Faced with such dilemmas, the Sala Mpasu took active steps to rehabilitate their image. For instance, through iconoclastic purges in 1962 and 1988, Sala Mpasu men publicly broadcast an end to the men's society and its associated masquerading. Instead, Sala Mpasu masquerade in the late 1980s and early 1990s cultivated a connection with le Scouts, a nationally recognized and government-sponsored organization similar to the Boy Scouts. In September, 1989, I was present when the village of Sambuyi publicly celebrated the return of newly circumcised and initiated "Scouts" with masquerade performance. Privately, the men involved with the camp stressed to me that this represented a re-formation of the men's society.

I was unaware of the upcoming events at Sambuyi until the day before, when a man approached me at a Saturday market and told me that if I was interested in masquerades, I should be at Sambuyi at noon the next day. I arrived just as the church service was letting out and all the people moved from the church to the performance area just outside. I was welcomed and told I could photograph the events. The musicians began to play (Fig. 2) and the masquerades to arrive.


This performance was vastly different from those reported in the limited literature in both the location of the performance space and the make-up of the audience. In the past, the masquerades were only performed in a specially prepared and protected space in a nearby forest and only before initiated eyes. The Sambuyi performance, on the other hand, was in the center of the village and before the eyes of the entire community. As I observed and photographed the event, I noticed that I did not see many women along the edge of the dance arena. I turned around and found all the women directly behind me. They were very nervous about seeing the masqueraders and perhaps felt that the presence of the foreign female photographer would somehow protect them from what, in the past, had been dangerous and forbidden. My presence also made other differences, as the masqueraders occasionally stopped in their performance to pose for my camera (Fig. 1). As the boys approached and the masqueraders disappeared, the women behind me informed me that these were Scouts returning from training camps. During the next week I was able to interview the men involved in the camp and tried to unravel the layers of meaning behind this event.

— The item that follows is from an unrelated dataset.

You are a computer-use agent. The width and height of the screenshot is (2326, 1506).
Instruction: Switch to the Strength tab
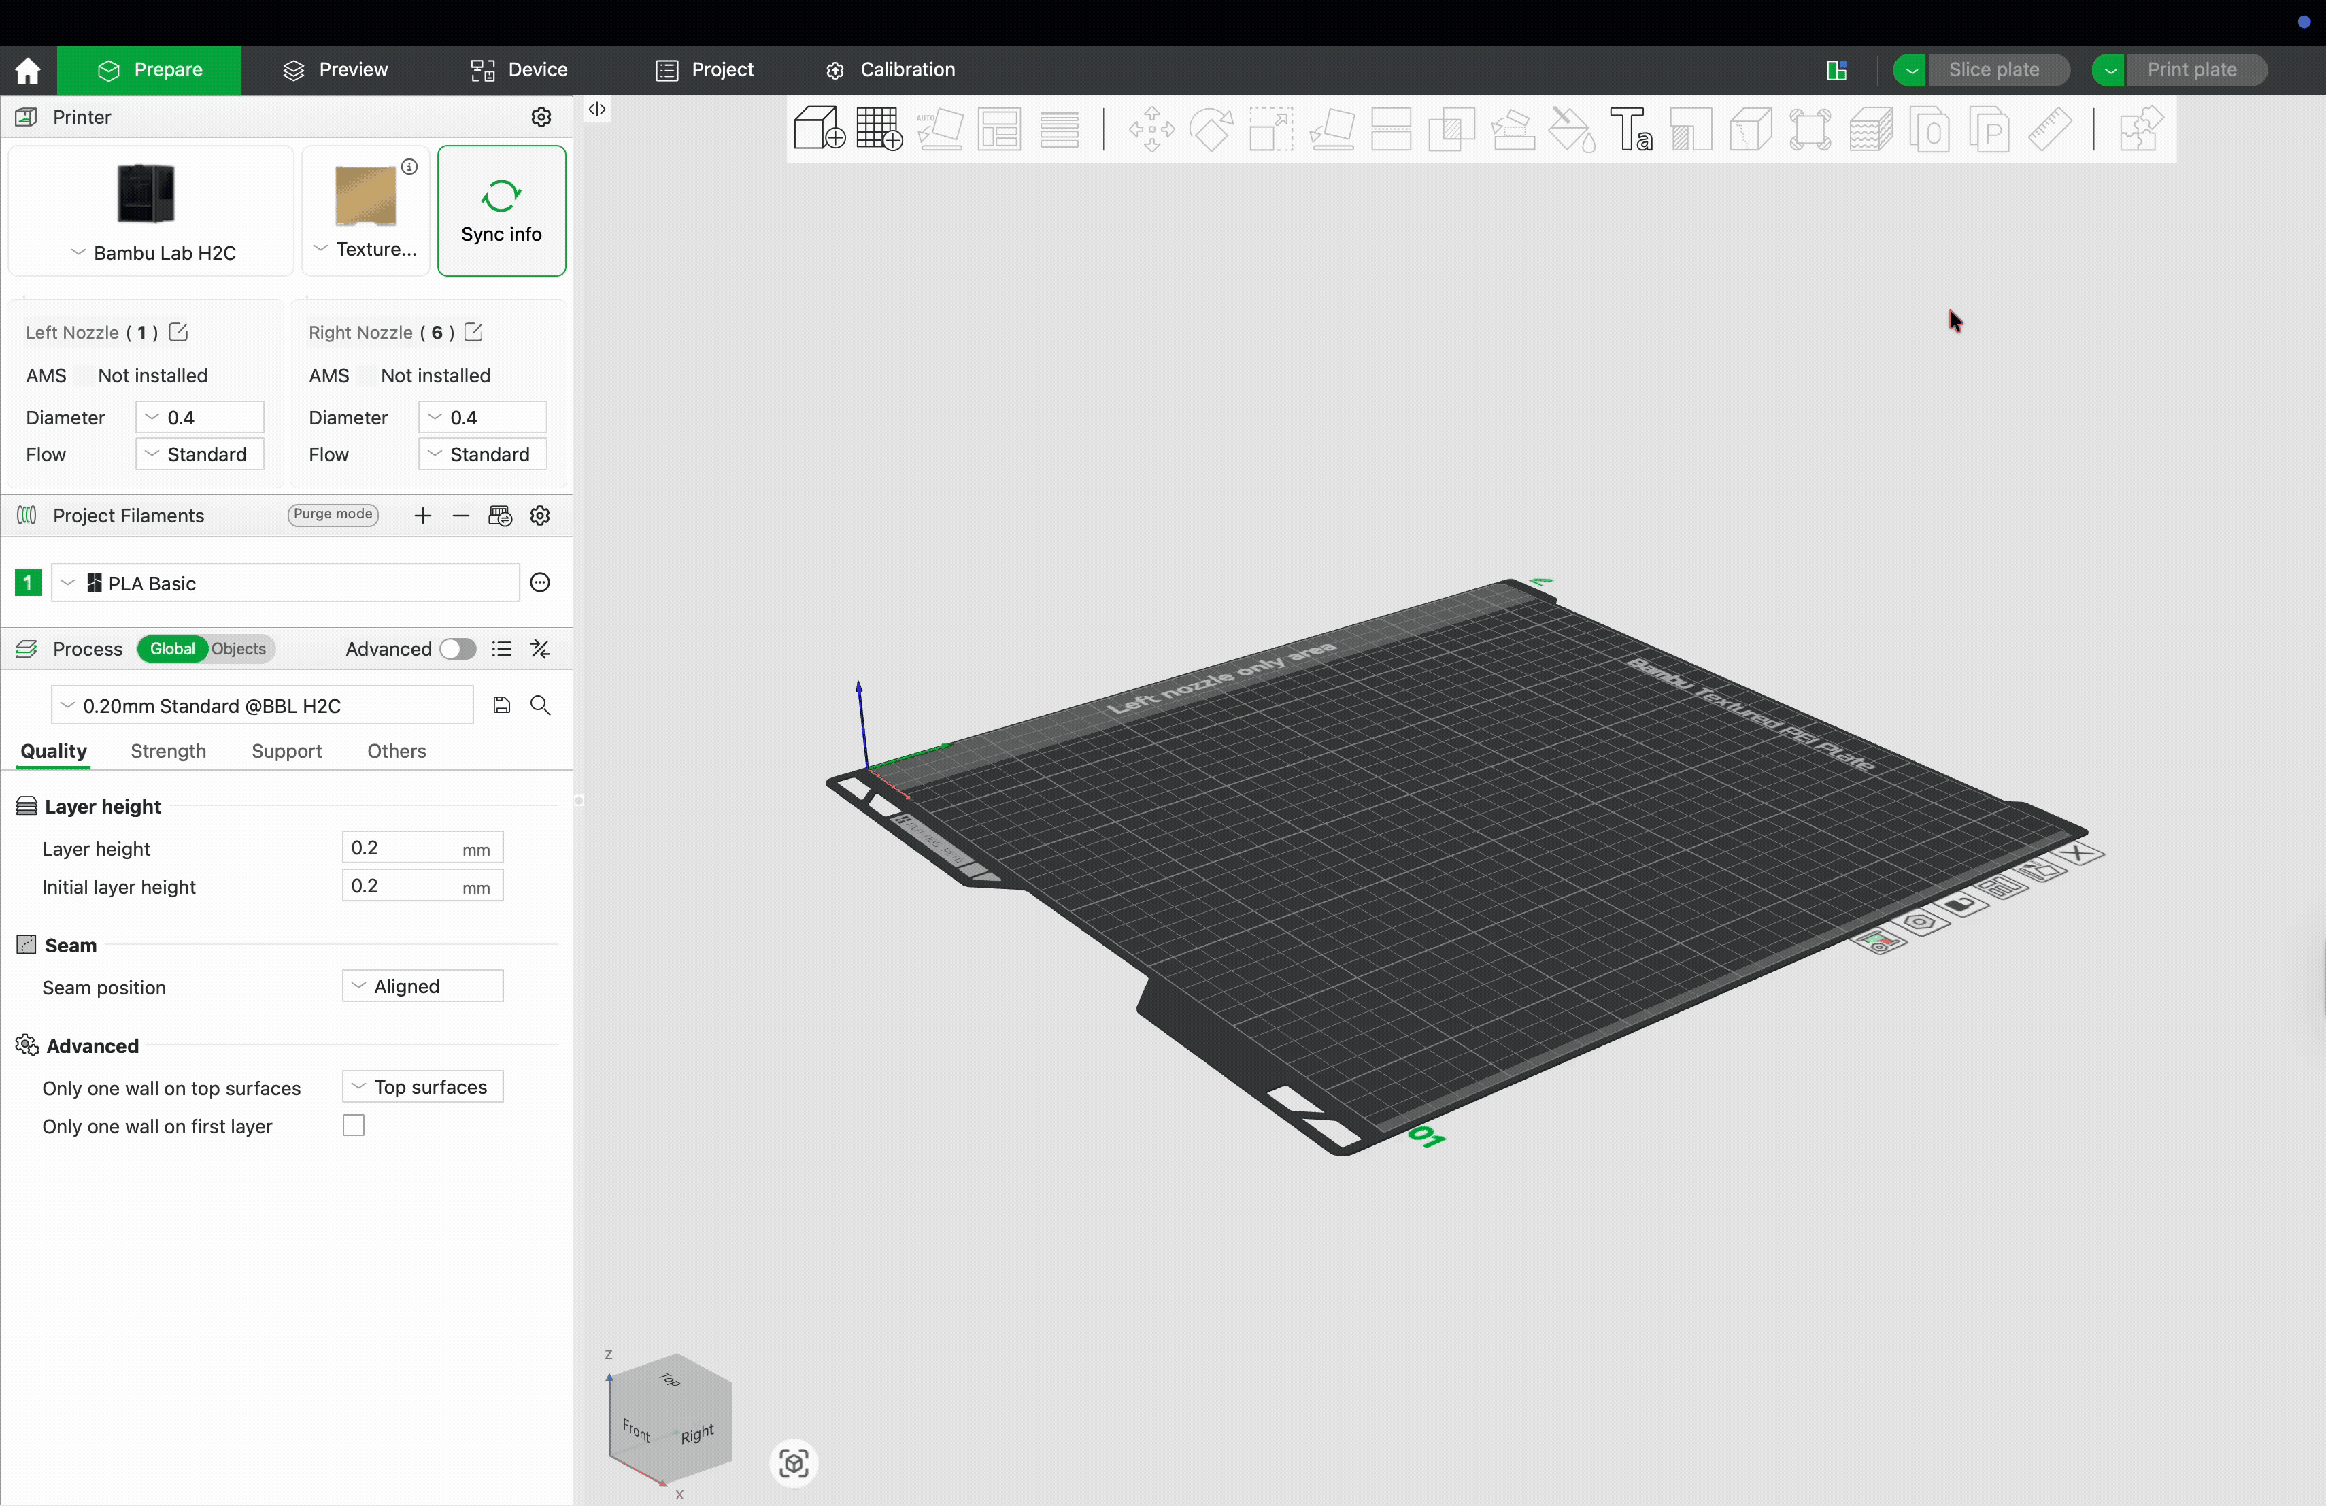pos(167,752)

In the 1989 initiation, the boys were first circumcised at a public health clinic, and then the initiated men removed them to a secluded camp away from town where they learned the esoteric and practical knowledge necessary for manhood and for membership in the society. Before the newly initiated boys returned to the village, five masks danced in the center of the village next to a Protestant church (Figs. 3-5). As in the past, Sala Mpasu men still paid those who already had the rights for permission to wear the masks.


In preparation for the performance, a dance area was marked off with white flour. Both men and women strictly observed this restricted area, crowding to the edge but not going over the line. Each masquerade performed in turn with little interaction with the audience. Most simply ran around the edge of the dance arena (Figs. 3 and 5), occasionally stopping to have their picture taken (Fig. 1). Mukungua-nkilili twirled blindly, occasionally stepping over the white line with a resulting scattering of the audience (Fig. 4). Mukungu-a-nkilili was one of the more prestigious masks (3) and was therefore one of the final masks to perform. After the final masquerader was in the dance arena, the gathered community spotted the boys approaching and attention shifted from the arena to the road.

The boys returned to the village in military formation. Once they arrived in the village, they performed maneuvers and danced with staffs. These staffs were appropriate for Scouts but also could be interpreted as covert references to the swords and guns previously carried by the men's society militia. Each newly initiated boy continued to dance until his mother turned over the required amount of money and he was released to return to his family.